The week before the commemoration of my accident is always a strange, surreal, reflective one for me. Not only does seasonal depression set in, but the challenge of remembering another year has passed since my life changed so drastically. Tomorrow marks 12 years since my accident. I struggle to put into words all my thoughts and feelings, but I will attempt to do so here.
It’s amazing to think of what life was like then, walking, running, snowboarding one minute, and that the next minute, everything could just change. So much grief, depression, frustration, anger, yet at the same time, so much gratitude and joy along the way. What has been evident to me through the journey and through recovery was the mere fact that spiritual and mental preparation made all the difference in weathering through the storms of life. Never in my right mind could I have imagined that my life could change so drastically from independently walking to being full dependent on a wheelchair to live my day-to-day life. I didn’t realize at that time that everything in my life had prepared me for that very moment when the storm would hit me so hard that it literally knocked me off my feet.
As a student at BYU, I was required to take courses and delve deep into learning about the gospel of Jesus Christ through scripture courses (I’m so, so grateful for it because let’s be honest, I wouldn’t have made time otherwise). The more I read stories and accounts about Him, the more I wanted to get to know Him and came to love Him. I wanted to have a relationship with Him and my Heavenly Father, and the more I prayed to have the Spirit with me. Just as with any relationship, I put in time and dedication to talk and listen intently and it made all of the difference to deepen our relationship. Because of this, I know I am a daughter of God, that Christ is my brother and that they are always with me when I need them.

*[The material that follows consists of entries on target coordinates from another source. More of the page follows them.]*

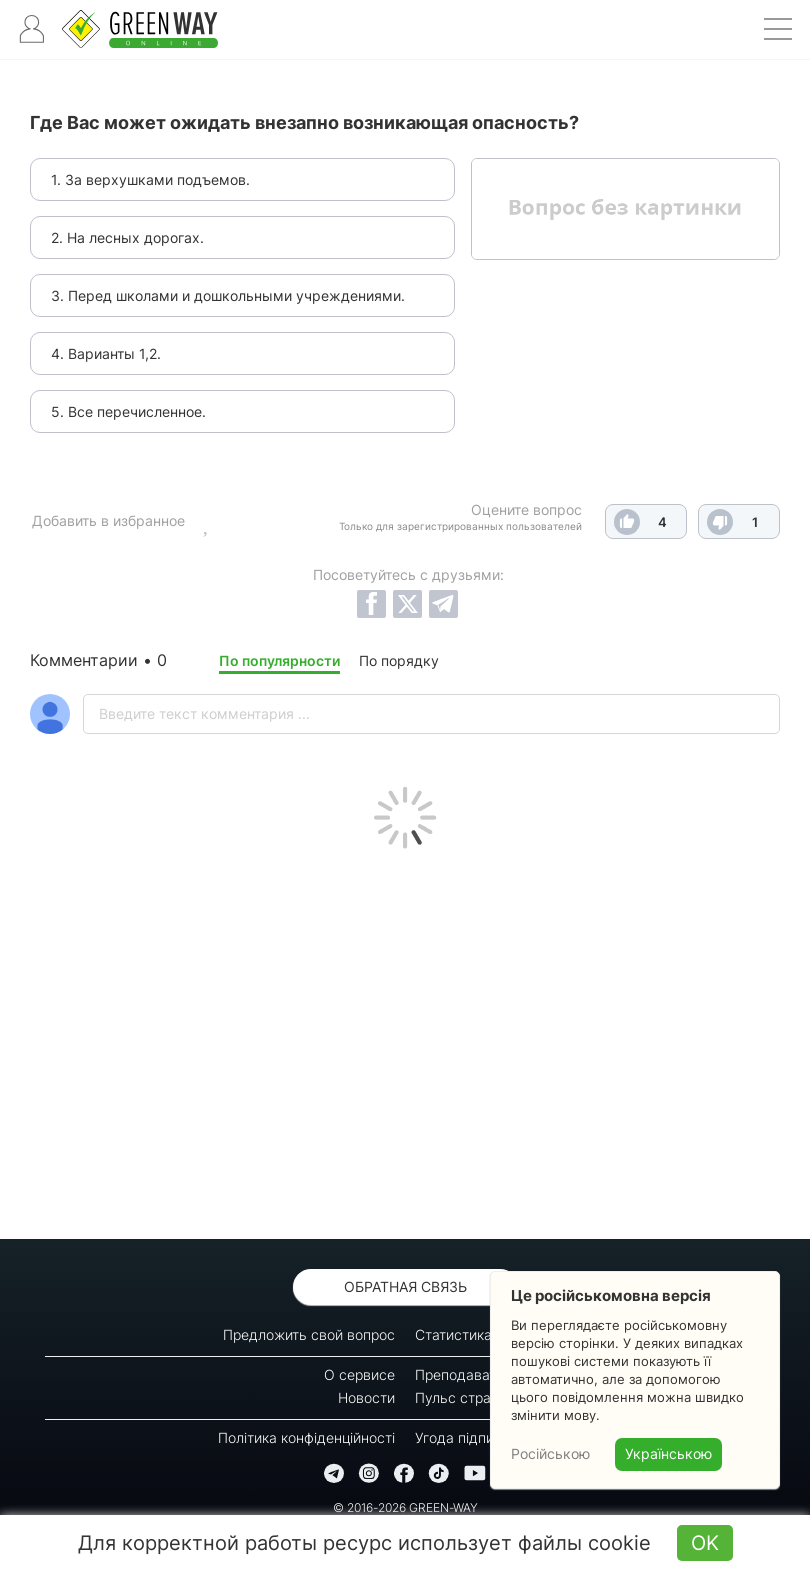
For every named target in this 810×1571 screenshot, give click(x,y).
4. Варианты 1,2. (106, 353)
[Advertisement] (405, 1039)
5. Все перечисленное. (128, 411)
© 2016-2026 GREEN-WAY (405, 1507)
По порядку (399, 660)
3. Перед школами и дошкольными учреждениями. (228, 295)
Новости (366, 1397)
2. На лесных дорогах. (127, 237)
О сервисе (359, 1374)
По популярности (279, 660)
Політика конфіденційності (306, 1437)
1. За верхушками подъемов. (150, 179)
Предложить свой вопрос (309, 1334)
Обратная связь (405, 1286)
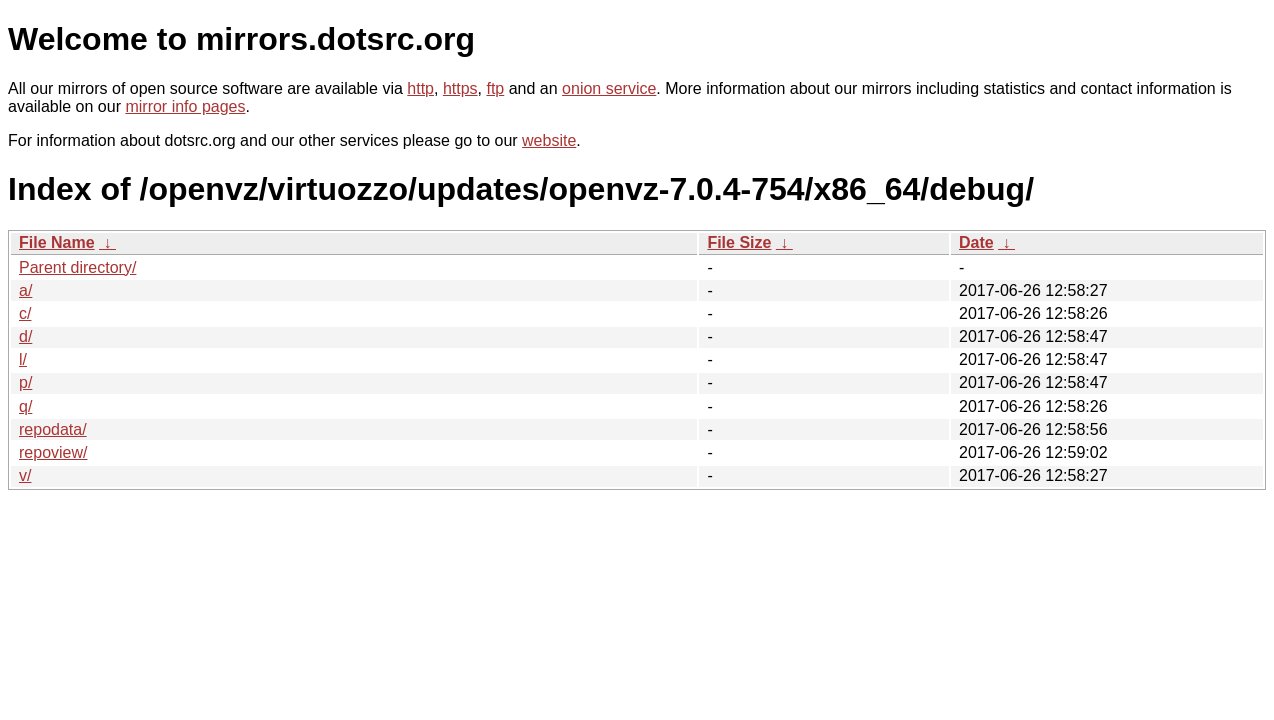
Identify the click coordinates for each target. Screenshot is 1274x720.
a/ (25, 290)
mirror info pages (185, 106)
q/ (25, 406)
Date (976, 242)
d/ (25, 336)
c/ (25, 313)
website (549, 140)
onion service (609, 88)
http (420, 88)
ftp (495, 88)
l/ (23, 359)
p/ (25, 382)
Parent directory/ (77, 267)
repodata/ (53, 429)
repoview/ (53, 452)
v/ (25, 475)
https (460, 88)
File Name (57, 242)
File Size (739, 242)
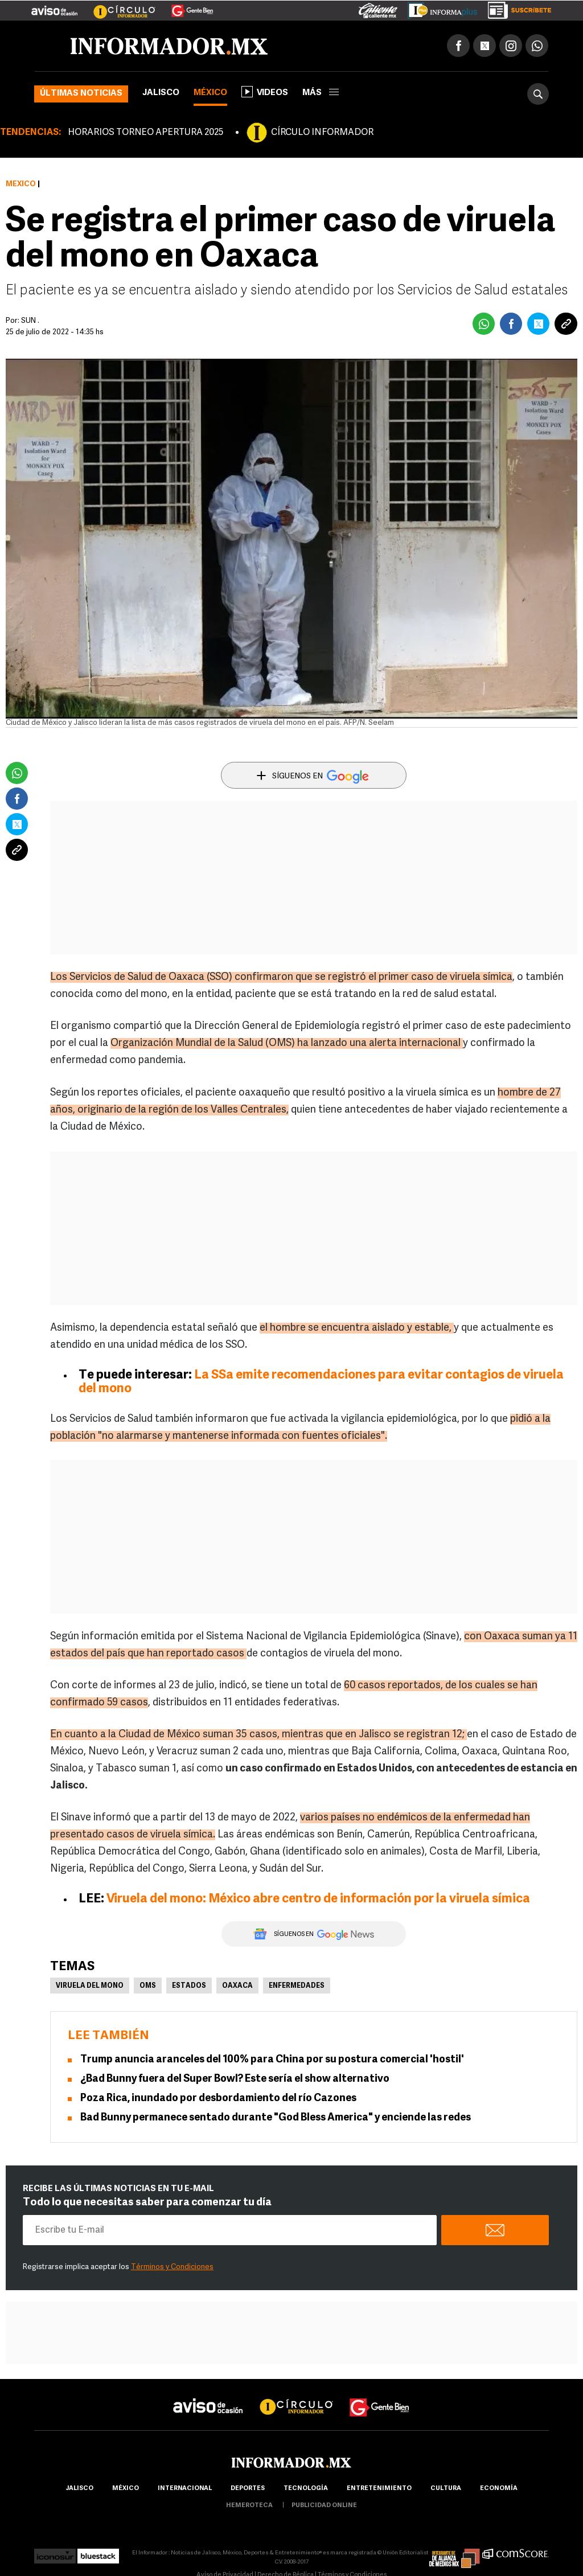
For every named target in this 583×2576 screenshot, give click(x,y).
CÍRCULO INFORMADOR (322, 132)
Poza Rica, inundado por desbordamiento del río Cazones (218, 2098)
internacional (185, 2488)
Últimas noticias (81, 93)
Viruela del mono (90, 1986)
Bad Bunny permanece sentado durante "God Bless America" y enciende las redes (275, 2118)
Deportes (248, 2488)
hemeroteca (249, 2506)
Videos (264, 91)
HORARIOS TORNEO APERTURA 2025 (145, 132)
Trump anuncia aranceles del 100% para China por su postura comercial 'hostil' (272, 2059)
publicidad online (324, 2506)
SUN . (30, 321)
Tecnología (306, 2488)
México (210, 93)
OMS (147, 1986)
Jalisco (160, 93)
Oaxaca (237, 1986)
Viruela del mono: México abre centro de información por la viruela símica (318, 1899)
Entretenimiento (379, 2488)
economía (499, 2488)
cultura (445, 2488)
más (320, 93)
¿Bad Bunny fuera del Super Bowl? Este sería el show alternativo (234, 2079)
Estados (189, 1986)
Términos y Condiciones (172, 2267)
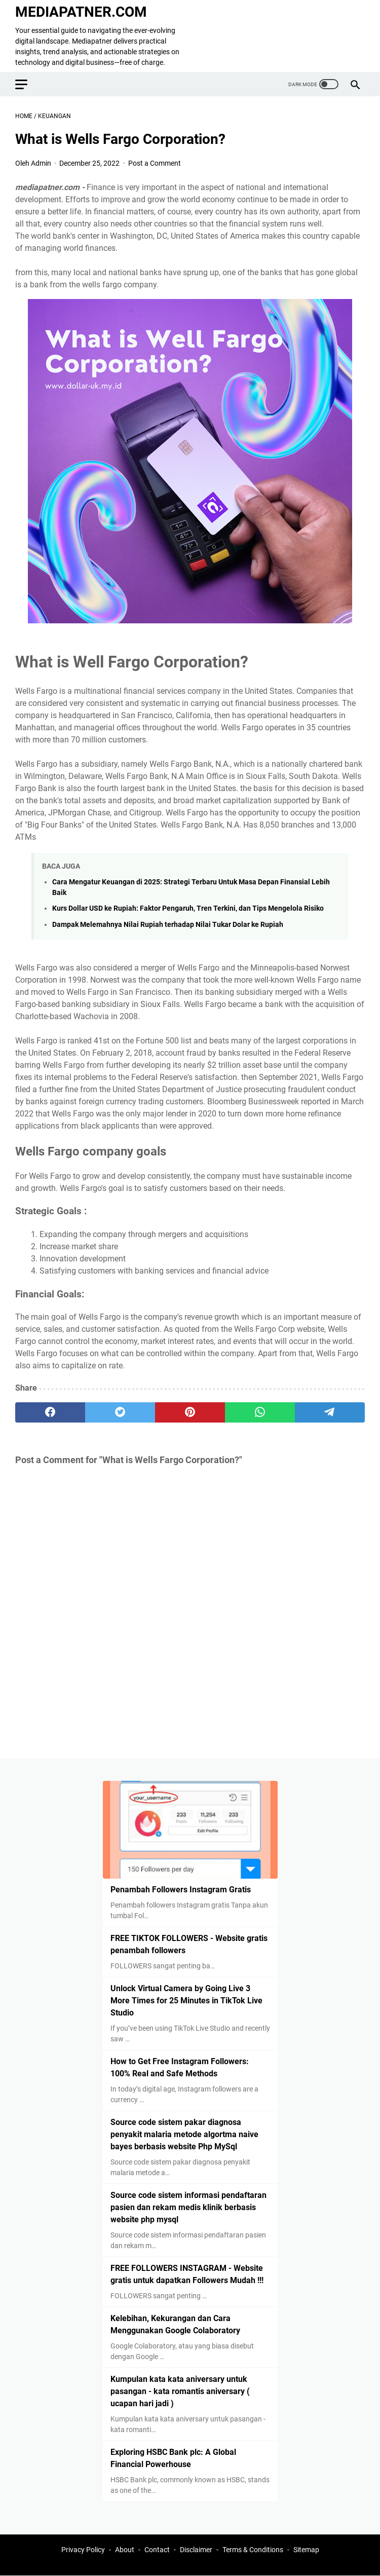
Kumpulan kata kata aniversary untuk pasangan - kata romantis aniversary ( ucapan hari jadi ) (180, 2391)
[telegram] (330, 1412)
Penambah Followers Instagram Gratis (180, 1889)
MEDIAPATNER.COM (81, 12)
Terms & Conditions (252, 2550)
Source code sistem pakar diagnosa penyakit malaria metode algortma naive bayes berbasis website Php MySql (184, 2134)
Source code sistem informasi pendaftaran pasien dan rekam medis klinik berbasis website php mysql (188, 2207)
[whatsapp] (260, 1412)
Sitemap (306, 2550)
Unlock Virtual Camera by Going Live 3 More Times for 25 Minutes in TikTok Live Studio (186, 2001)
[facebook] (50, 1412)
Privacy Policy (83, 2550)
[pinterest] (190, 1412)
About (124, 2550)
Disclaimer (196, 2550)
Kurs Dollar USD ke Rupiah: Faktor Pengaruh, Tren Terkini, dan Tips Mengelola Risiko (188, 908)
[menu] (27, 84)
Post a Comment (154, 163)
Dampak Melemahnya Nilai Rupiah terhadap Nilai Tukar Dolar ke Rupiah (167, 924)
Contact (157, 2550)
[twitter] (120, 1412)
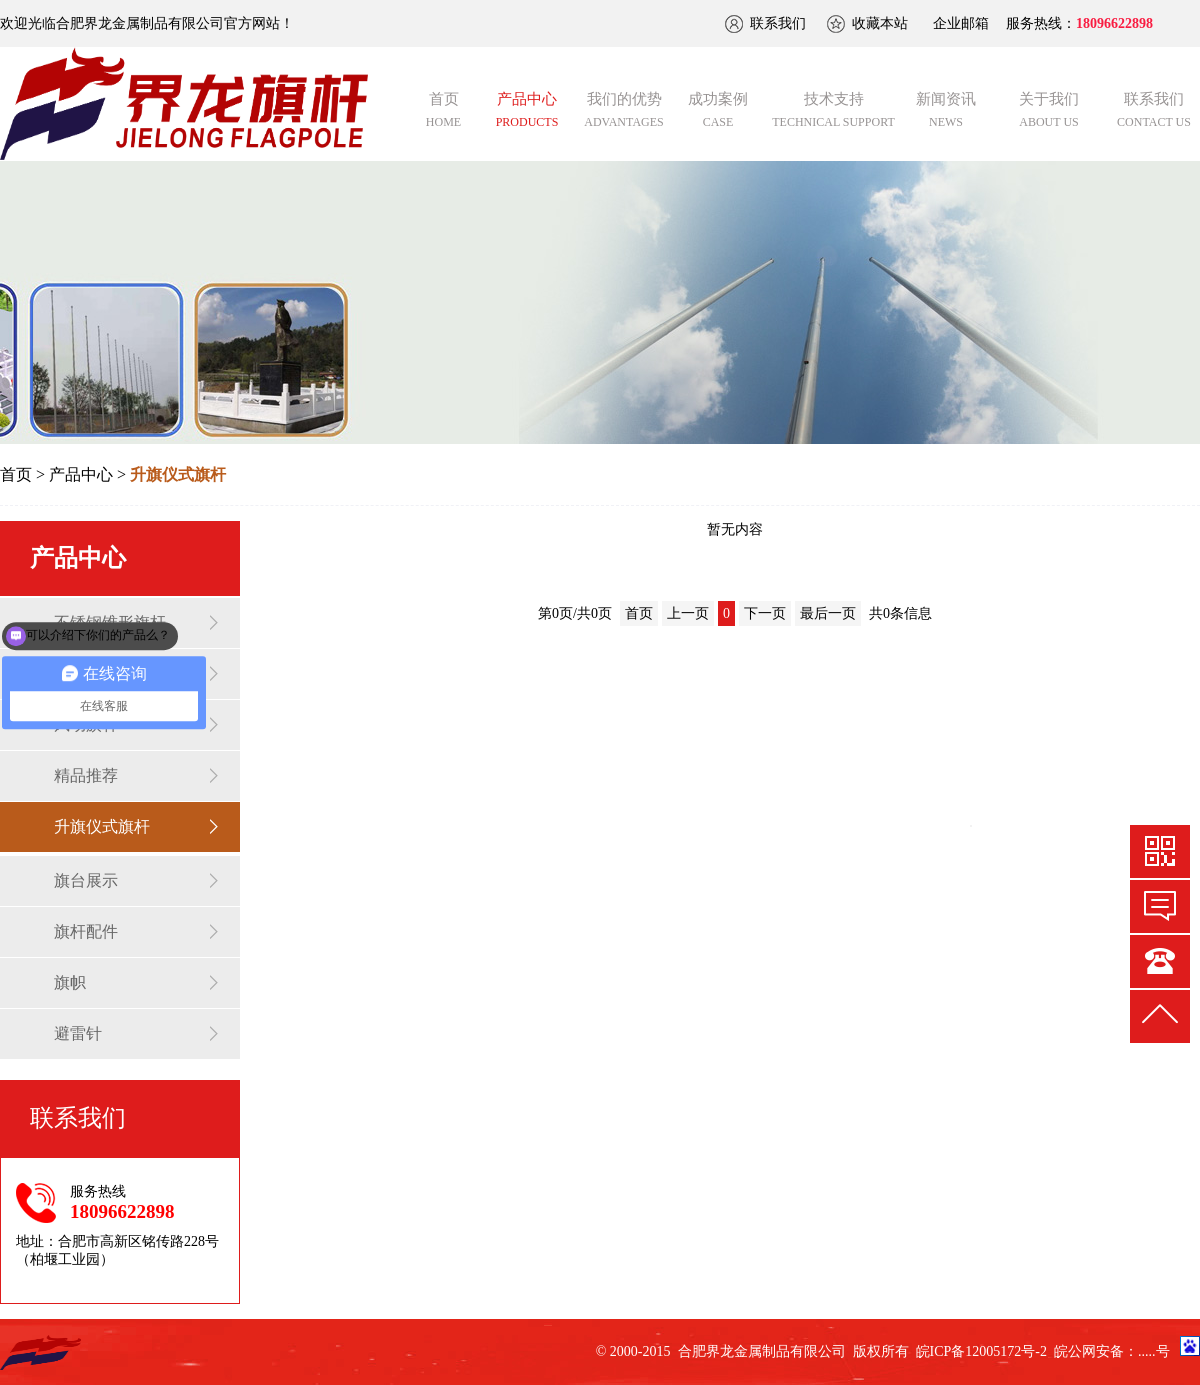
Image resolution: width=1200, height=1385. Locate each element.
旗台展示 (86, 880)
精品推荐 (86, 775)
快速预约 (1160, 906)
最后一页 (828, 613)
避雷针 (78, 1033)
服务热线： (1079, 23)
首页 (16, 474)
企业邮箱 (961, 23)
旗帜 (70, 982)
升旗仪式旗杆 (102, 826)
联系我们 (778, 23)
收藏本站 (880, 23)
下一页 (765, 613)
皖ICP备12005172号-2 (981, 1351)
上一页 (688, 613)
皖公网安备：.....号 (1112, 1351)
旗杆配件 (86, 931)
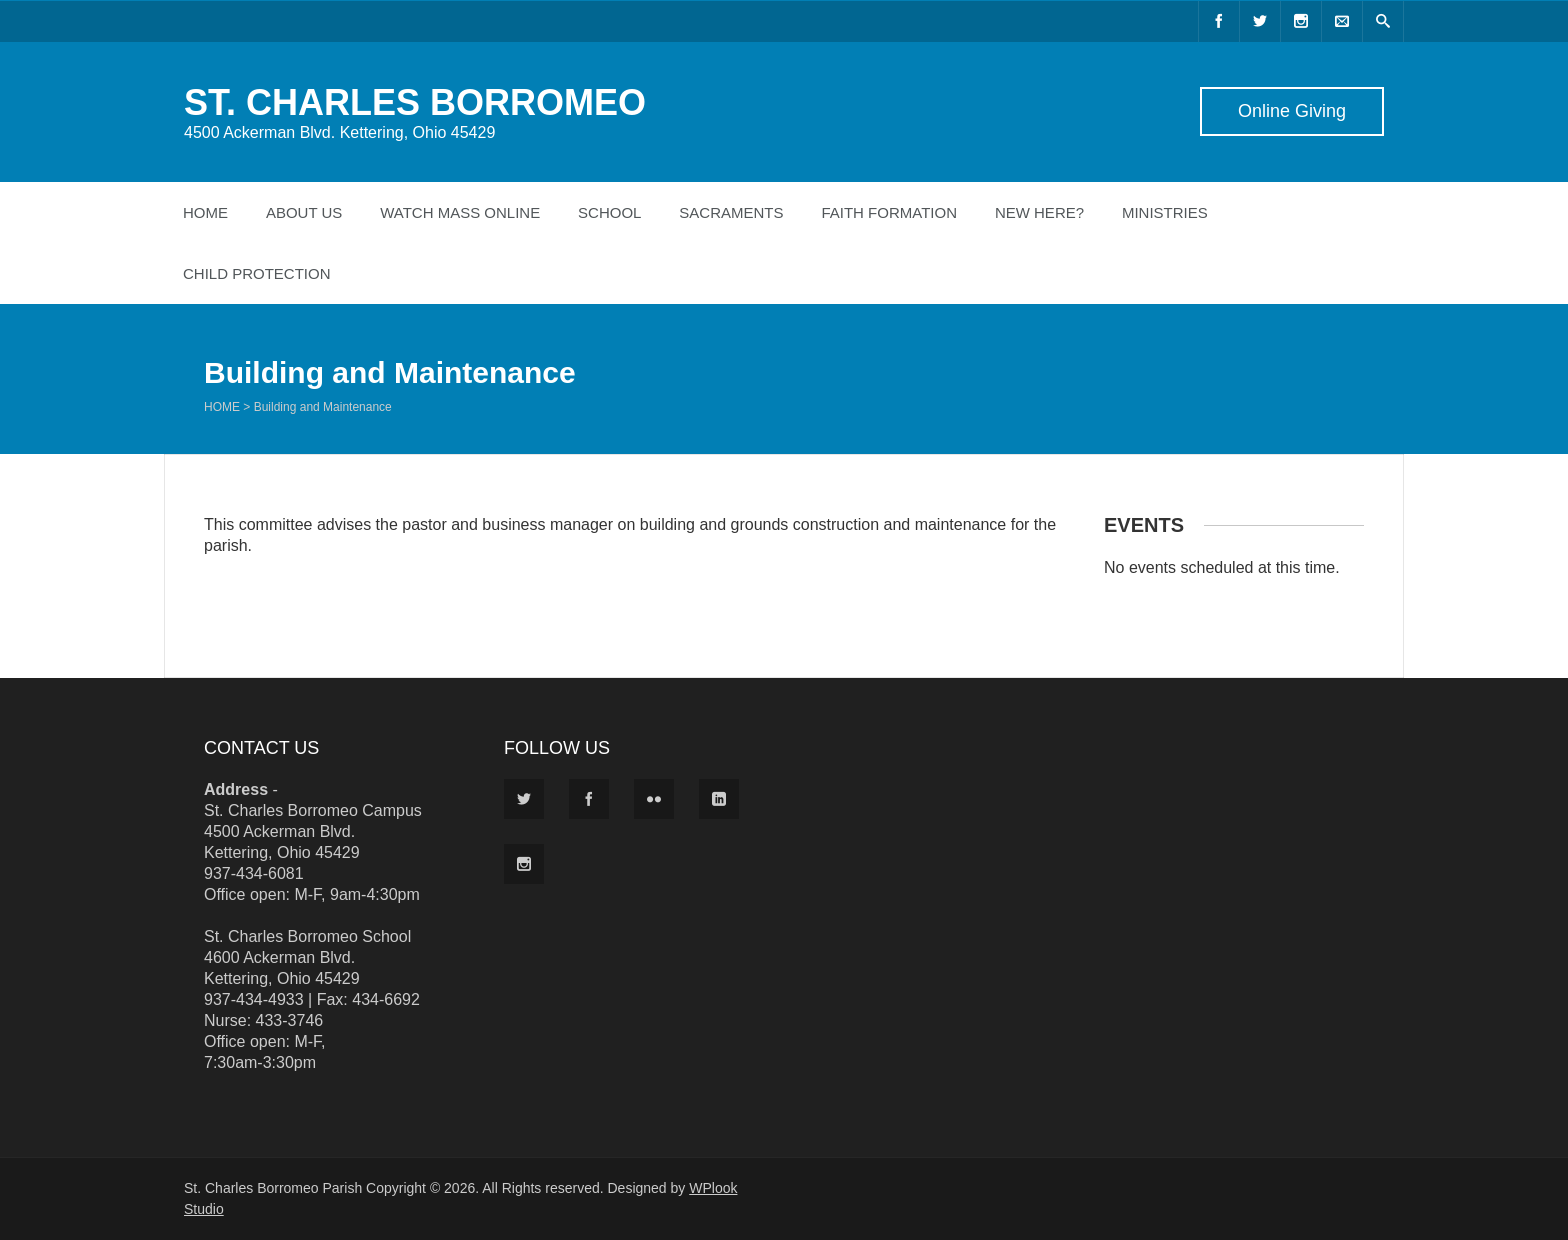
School (609, 212)
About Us (304, 212)
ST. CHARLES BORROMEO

I have been asked, “Well, if He loves you so much, why would He allow something like this to happen to you?” And as I’ve pondered this question more and more and as I’ve gone through many other trials since then, I’ve learned faith in the Lord does not mean that you are shielded from storms, but that faith will allow you to weather through those storms. That is why it’s called faith. Holding onto something you can’t see, choosing to believe that it’s there to guide you and recognizing those feelings are true.
The accident taught me to really practice relying on the Lord and allowing my Savior to carry me through my trials. Doing so has helped me through those hard days then and it continues to help me through days now. Days of feeling defeated. Days of uncertainty. Days reliving painful experiences from the pain I’m going through now. Days where my wheelchair is tripping over every single little Lego, threatening to throw me out of my chair. Days when I’m stuck inside my house and my mind because my hands freeze up and it’s too miserable to leave the house. Days when I feel I suck as a mom because there’s so much I wish I could do but can’t.
On these days, as I bow my head in prayer to my Heavenly Father and have a good cry, I’ve always, always, always come out feeling loved and reassured that I can do it. Practicing my faith in God and relying on our relationship have opened my mind to the strength within me. I’ve learned to look for the good things that I can do. As I’ve continued to challenge myself and live life purposefully, I’ve learned there’s actually little that I cannot do and there’s actually some perks with the paralysis. I’ve skipped the line at Disneyland and ridden the Rockin’ Roller Coaster three times consecutively. I’m always the first to board a flight. I’ve had fun experiences with my children, such as being their personal roll around stepping stool, providing them with free rides, and teaching them wheelies. But most importantly, I’ve been able to teach them firsthand, the challenges of a disability, to look for ways to help, and to have compassion.
I’ve also learned that I can’t and shouldn’t do this life alone. I need to lean on others. Over the years, God has blessed me with some of the best people in my life and I’m so, so grateful because they’ve always lent me a shoulder to cry on with no judgment and words of encouragement to push me on. I’m so grateful for my husband, AJ, who has stuck with me through everything all of these years, providing me with so much strength and hope, and advocating for me when I’m too tired to stay on the phone with medical insurance companies. I’m so grateful for my siblings who have undoubtedly given me so much encouragement along the way. I’m grateful for my parents-in-law who have helped me out in so many ways, being amazing grandparents being one of them. I’m so grateful for my friends, both old and new, who have stuck with me through the years and have frequently kept in touch and reminded me of how valuable I am as a person. And last but not least, I’m so grateful for my children who are the fruits of my labor and remind me how much they love me on a daily basis.
Friends, I leave this with you: invest in your relationships with God, others, and yourself. Hard times will come but relationships will help you get through it all. Grow your mind to be strong, to know that you can weather through any storm and become the person you were meant to be. Be grateful for what you have and who have. Together, we will get through it all.